Cinq figures majeures du cinéma et de la musique britannique ont été honorées lors d’une soirée inaugurale marquée par des discours intenses sur la condition féminine dans l’industrie du spectacle.
Le 3 juin 2026, le Chancery Rosewood de Londres a accueilli la première édition britannique du gala Variety Power of Women, franchise annuelle du célèbre magazine américain jusqu’ici réservée à Los Angeles, New York et Nashville.
Présenté en partenariat avec la chaîne Lifetime, l’événement a mis à l’honneur cinq personnalités — Emilia Clarke, Emma Corrin, Cynthia Erivo, Hannah Waddingham et Suki Waterhouse — chacune associée à une cause caritative de son choix.

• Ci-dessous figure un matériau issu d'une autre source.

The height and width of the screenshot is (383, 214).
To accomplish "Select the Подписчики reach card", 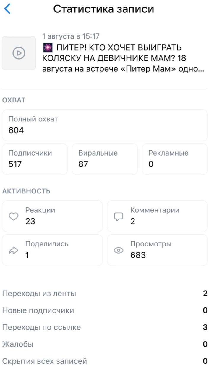I will pyautogui.click(x=35, y=159).
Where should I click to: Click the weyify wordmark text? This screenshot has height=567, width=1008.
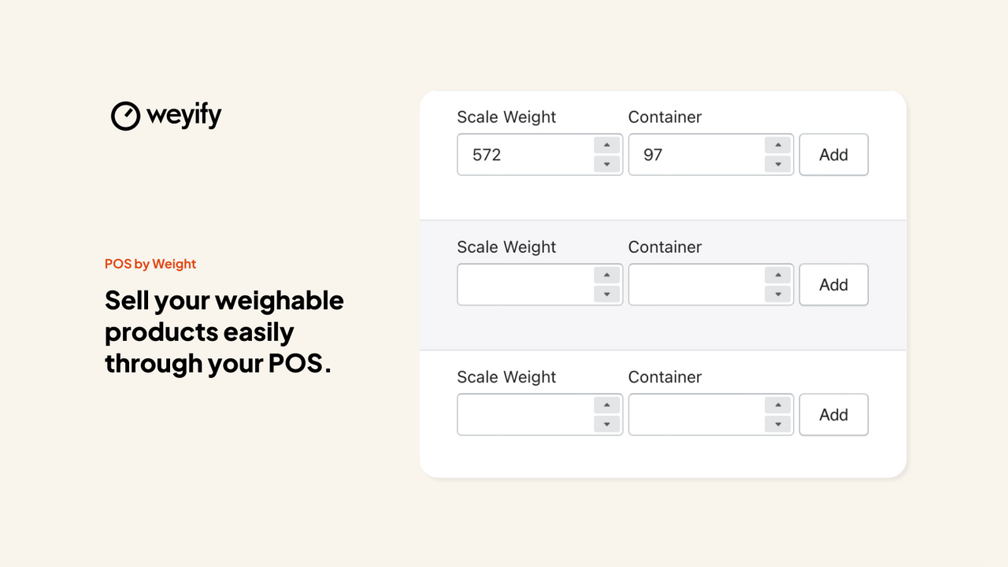point(183,115)
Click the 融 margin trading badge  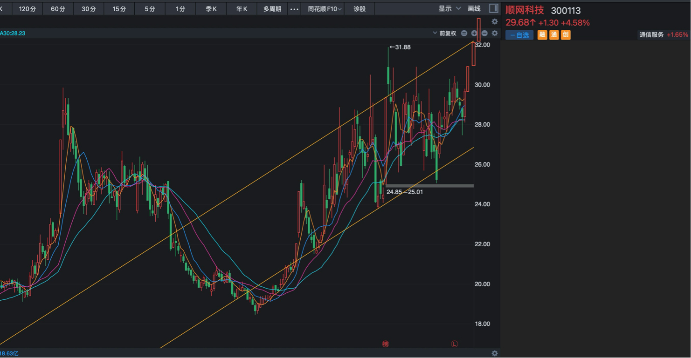(x=542, y=35)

La soirée, animée par la comédienne Ania Magliano, figure montante de Saturday Night Live UK. Depuis la scène de l’ancien bâtiment de l’ambassade américaine — reconverti en hôtel de luxe et désormais consacré à célébrer les femmes, ironie qu’elle n’a pas manqué de souligner —, elle a étrillé les inégalités persistantes dans le secteur, les réalisateurs prénommés Callum, et une certaine hypocrisie d’une industrie qui « adore le concept de la femme puissante, mais seulement dans sa version agréable ».
Joan Collins et le poids d’une carrière pionnière
Le moment le plus inattendu fut la remise du prix Icône de l’année à Dame Joan Collins, 92 ans, dont la carrière s’étend sur plus de sept décennies. Lisant Variety depuis ses vingt ans à Hollywood, l’actrice britannique a reçu la distinction avec une émotion contenue et une lucidité désarmante.
Interrogée sur le rôle qui l’a le plus émancipée, elle a répondu sans hésiter : Alexis Carrington, la redoutable héroïne de la série Dynasty, qu’elle a incarnée dans les années 1980 devant des dizaines de millions de téléspectateurs.
Dans un discours chargé de mémoire, elle a rappelé les conditions de travail humiliantes qu’elle subissait dans le Hollywood des années 1950 et 1960, où les femmes étaient systématiquement reléguées à l’arrière-plan, sans voix ni reconnaissance.
« On m’appelait “la fille”. Je me souviens avoir dit un jour : j’ai un nom », a‑t‑elle confié, avant d’ajouter qu’à force de persévérance et de réinvention, elle avait fini par produire ses propres films et publier dix-neuf ouvrages.
Le vibrant plaidoyer d’Emilia Clarke contre le traumatisme cérébral
Emilia Clarke, plus connue pour son rôle de Daenerys Targaryen dans Game of Thrones, a livré le discours le plus intime de la soirée. L’actrice a révélé avoir subi deux hémorragies cérébrales à 22 et 24 ans, soit en pleine période des premières saisons de la série qui allait faire d’elle une star planétaire.
Pendant des années, elle a gardé le silence, continuant à tourner dans l’urgence médicale tout en négligeant les séquelles croissantes, allant de la fatigue extrême, aux douleurs chroniques, sans oublier les évanouissements.
Ce parcours l’a conduite à fonder SameYou, une organisation dédiée au soutien psychologique et médical après un traumatisme cérébral. « Un tiers des personnes présentes dans cette salle seront un jour touchées par un traumatisme cérébral. Nos systèmes de santé n’ont pas encore de réponse claire à cette réalité », a‑t‑elle averti.